### Supplied material
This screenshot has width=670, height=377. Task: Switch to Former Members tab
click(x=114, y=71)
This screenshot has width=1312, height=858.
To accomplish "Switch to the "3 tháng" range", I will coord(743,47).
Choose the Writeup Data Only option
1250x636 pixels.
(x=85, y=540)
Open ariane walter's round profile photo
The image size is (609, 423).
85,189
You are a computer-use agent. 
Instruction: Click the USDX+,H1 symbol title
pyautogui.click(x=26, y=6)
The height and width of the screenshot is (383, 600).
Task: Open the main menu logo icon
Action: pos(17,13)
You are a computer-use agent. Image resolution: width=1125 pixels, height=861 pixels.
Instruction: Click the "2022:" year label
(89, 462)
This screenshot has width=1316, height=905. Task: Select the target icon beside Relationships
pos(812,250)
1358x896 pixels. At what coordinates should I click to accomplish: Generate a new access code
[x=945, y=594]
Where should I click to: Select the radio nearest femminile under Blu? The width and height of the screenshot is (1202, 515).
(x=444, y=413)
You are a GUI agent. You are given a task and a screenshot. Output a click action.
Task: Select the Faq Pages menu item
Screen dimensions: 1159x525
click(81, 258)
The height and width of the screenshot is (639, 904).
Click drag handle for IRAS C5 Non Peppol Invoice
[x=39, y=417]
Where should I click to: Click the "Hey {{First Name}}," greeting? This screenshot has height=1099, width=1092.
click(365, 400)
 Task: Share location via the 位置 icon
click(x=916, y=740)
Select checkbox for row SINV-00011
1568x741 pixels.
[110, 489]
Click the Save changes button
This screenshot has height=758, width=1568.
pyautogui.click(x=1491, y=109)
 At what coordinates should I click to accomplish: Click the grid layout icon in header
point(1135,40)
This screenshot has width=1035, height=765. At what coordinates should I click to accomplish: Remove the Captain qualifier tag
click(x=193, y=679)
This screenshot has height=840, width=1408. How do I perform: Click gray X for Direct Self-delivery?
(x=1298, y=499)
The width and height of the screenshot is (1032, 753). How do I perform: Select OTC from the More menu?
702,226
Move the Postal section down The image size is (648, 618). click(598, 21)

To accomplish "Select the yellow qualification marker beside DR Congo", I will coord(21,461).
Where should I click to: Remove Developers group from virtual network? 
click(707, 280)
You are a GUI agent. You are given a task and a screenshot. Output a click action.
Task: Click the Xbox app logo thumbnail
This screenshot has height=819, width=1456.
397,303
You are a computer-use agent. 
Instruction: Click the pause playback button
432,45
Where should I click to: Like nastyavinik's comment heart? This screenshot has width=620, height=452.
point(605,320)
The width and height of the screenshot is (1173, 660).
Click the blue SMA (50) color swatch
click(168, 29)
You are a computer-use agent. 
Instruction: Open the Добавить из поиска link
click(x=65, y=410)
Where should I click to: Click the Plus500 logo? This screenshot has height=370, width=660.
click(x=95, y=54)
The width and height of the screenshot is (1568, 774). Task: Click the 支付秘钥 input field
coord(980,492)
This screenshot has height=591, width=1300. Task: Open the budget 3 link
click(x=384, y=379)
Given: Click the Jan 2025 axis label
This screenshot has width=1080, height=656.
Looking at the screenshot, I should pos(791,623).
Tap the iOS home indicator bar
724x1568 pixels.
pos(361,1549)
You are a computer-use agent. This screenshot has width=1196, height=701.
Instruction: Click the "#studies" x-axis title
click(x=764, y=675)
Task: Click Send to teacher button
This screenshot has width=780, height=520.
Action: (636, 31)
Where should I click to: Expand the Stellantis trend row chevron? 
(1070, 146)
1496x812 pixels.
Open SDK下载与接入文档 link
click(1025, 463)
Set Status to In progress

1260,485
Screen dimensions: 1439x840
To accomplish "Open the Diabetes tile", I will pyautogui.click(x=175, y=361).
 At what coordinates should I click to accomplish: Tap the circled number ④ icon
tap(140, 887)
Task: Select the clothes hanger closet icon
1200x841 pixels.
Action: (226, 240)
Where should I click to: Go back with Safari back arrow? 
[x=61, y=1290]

### Problem description
Pick out and copy each line of the listing above that contains the word "Instruction". Uppercase and lowercase letters count as different.

### Answer to this exercise
Instruction: Click the USDX+,H1 symbol title
Instruction: Click the "2022:" year label
Instruction: Click the pause playback button
Instruction: Open the Добавить из поиска link
Instruction: Click the "#studies" x-axis title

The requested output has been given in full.